Hadron Mass Spectrum and the Shear Viscosity to Entropy Density Ratio of Hot Hadronic Matter

TL;DR

This paper compares lattice QCD data with hadron resonance gas models, confirming the need for an exponentially increasing hadron mass spectrum and analyzing its impact on shear viscosity and relaxation times in hot hadronic matter.

Contribution

It provides a detailed validation of the exponentially rising hadron mass spectrum and explores its implications for transport properties in hot hadronic matter.

Findings

Lattice data supports an exponential hadron mass spectrum with specific subleading terms.

Heavy resonances likely decay via 2-body processes, aiding transport simulations.

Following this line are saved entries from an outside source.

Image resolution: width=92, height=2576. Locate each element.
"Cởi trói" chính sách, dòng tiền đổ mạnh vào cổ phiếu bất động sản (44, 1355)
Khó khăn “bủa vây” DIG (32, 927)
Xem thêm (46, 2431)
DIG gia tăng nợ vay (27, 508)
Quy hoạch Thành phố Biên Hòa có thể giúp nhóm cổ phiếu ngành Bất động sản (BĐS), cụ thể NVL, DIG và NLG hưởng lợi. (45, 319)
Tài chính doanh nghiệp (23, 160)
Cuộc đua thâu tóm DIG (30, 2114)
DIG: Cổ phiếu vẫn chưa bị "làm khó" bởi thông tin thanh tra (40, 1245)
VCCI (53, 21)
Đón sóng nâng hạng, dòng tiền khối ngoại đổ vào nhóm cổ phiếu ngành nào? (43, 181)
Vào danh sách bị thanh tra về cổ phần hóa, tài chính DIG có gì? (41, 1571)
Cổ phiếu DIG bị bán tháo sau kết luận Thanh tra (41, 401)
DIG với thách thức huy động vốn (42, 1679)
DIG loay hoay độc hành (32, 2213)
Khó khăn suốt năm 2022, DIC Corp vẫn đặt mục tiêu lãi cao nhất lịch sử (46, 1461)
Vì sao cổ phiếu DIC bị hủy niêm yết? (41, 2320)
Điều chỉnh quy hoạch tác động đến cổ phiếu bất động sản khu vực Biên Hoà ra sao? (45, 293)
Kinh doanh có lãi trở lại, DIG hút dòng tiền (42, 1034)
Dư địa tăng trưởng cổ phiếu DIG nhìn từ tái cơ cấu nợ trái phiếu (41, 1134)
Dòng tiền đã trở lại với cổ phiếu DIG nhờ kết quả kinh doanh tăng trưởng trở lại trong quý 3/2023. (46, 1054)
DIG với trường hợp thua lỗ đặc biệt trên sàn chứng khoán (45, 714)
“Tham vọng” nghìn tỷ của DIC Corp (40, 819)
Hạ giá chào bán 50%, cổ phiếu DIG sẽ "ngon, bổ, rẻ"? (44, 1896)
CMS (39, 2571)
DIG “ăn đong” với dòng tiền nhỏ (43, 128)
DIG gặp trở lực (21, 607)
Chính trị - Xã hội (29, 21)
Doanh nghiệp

Transport coefficients are sensitive to the hadron mass spectrum parameters.

Abstract

Lattice calculations of the QCD trace anomaly at temperatures $T<160$ MeV have been shown to match hadron resonance gas model calculations, which include an exponentially rising hadron mass spectrum. In this paper we perform a more detailed comparison of the model calculations to lattice data that confirms the need for an exponentially increasing density of hadronic states. Also, we find that the lattice data is compatible with a hadron density of states that goes as $\rho(m) \sim m^{-a}\exp(m/T_H) $ at large $m$ with $a> 5/2$ (where $T_H \sim 167$ MeV). With this specific subleading contribution to the density of states, heavy resonances are most likely undergo 2-body decay (instead of multi-particle decay), which facilitates their inclusion into hadron transport codes. Moreover, estimates for the shear viscosity and the shear relaxation time coefficient of the hadron resonance model computed within the excluded volume approximation suggest that these transport coefficients are sensitive to the parameters that define the hadron mass spectrum.